Neurons have a state generally represented between 0 and 1.
Neurons and synapses may have a weight that varies as learning proceeds, which can increase or decrease the strength of the signal that it sends downstream.
Neurons are typically organized in layers, which may perform different input transformations.

Classes of ANNs:

Recurrent: connections between nodes form a directed graph along a sequence, which allows it to exhibit dynamic temporal behavior for a time sequence. They can use their internal state (memory) to process sequences of inputs, thus can be applied for unsegmented, connected handwriting recognition or speech recognition.

Feedforward: connections between the nodes do not form a cycle, so the information moves in only one direction, forward, from the input nodes to the output nodes.

Deep (DNN): it contains multiple layers between the input and output layers. The DNN finds the correct mathematical manipulation to turn the input into the output, whether it be a linear or non-linear relationship. The network moves through the layers calculating the probability of each output.

DNN architectures generate compositional models where the object is expressed as a layered composition of primitives. The extra layers enable composition of features from lower layers, potentially modeling complex data with fewer units than a similarly performing shallow network. Deep architectures include many variants of a few basic approaches. Each architecture has found success in specific domains. It is not always possible to compare the performance of multiple architectures, unless they have been evaluated on the same data sets.
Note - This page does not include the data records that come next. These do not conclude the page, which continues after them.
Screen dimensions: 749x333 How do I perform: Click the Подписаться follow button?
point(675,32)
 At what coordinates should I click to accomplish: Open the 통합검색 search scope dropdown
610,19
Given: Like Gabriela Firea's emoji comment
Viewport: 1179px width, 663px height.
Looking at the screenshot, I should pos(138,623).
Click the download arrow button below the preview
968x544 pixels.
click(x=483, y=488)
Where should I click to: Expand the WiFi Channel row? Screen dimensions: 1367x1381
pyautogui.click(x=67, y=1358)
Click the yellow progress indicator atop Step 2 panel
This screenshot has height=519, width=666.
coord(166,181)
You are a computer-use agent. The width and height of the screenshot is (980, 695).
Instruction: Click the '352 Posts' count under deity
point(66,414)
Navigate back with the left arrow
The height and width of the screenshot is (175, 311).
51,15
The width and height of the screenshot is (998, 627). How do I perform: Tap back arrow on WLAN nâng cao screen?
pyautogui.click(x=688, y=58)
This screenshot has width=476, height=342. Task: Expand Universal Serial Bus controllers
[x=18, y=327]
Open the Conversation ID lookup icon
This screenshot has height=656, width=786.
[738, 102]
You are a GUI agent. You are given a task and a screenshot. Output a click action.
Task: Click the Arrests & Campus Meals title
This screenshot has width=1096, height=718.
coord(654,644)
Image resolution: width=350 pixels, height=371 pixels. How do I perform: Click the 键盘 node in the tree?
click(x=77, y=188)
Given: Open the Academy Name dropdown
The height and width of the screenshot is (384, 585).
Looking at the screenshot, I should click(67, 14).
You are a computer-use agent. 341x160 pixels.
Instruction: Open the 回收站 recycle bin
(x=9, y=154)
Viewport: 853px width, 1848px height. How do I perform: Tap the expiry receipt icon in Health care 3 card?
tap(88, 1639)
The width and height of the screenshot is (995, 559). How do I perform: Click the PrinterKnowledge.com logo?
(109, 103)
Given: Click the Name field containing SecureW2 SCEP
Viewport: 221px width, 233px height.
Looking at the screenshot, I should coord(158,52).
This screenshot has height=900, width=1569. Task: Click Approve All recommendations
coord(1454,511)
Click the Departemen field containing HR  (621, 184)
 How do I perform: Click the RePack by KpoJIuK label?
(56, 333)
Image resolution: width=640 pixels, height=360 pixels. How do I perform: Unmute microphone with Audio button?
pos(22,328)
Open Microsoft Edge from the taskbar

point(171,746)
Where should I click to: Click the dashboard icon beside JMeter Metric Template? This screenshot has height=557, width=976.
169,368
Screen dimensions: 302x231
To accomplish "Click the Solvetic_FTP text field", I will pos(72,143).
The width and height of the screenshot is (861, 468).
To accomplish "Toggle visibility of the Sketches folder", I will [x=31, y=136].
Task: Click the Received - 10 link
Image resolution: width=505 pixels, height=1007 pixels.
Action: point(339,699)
DNNs are typically feedforward networks in which data flows from the input layer to the output layer without looping back. At first, the DNN creates a map of virtual neurons and assigns random numerical values, or "weights", to connections between them. The weights and inputs are multiplied and return an output between 0 and 1. If the network didn’t accurately recognize a particular pattern, an algorithm would adjust the weights That way the algorithm can make certain parameters more influential, until it determines the correct mathematical manipulation to fully process the data.

Convolutional neural network (CNN, or ConvNet) is a class of deep, feedforward ANN, most commonly applied to analyzing visual imagery.

CNNs use a variation of multilayer perceptrons designed to require minimal preprocessing; advantage for image processing since CNNs can learn the filters that in traditional algorithms were hand-engineered.

Convolution: mathematical operation on two functions (f and g) to produce a third function, typically viewed as a modified version of one of the original functions, giving the integral of the pointwise multiplication of the two functions as a function of the amount that one of the original functions is translated

Design of a CNN (layers):

Convolutional layers: apply a convolution operation to the input (emulates neuron response to visual stimuli) passing the result to the next layer.

Parameters: set of learnable filters (kernels) with small receptive field, but which sted through the full depth of the input volume.
How they work: During the forward pass, each filter is convolved across the width and height of the input volume, computing the dot product between the entries of the filter and the input and producing a 2D activation map of that filter. As a result, the network learns filters that activate when it detects some specific type of feature at some spatial position in the input.

Pooling layers (optional): combine the outputs of neuron clusters at one layer into a single neuron in the next layer

MaxPooling: uses the maximum value from each of a cluster of neurons at the prior layer
MinPooling:
AveragePooling: uses the average value from each of a cluster of neurons at the prior layer

Fully Connected layers: connect every neuron in one layer to every neuron in another layer (as in the traditional multi-layer perceptron neural network)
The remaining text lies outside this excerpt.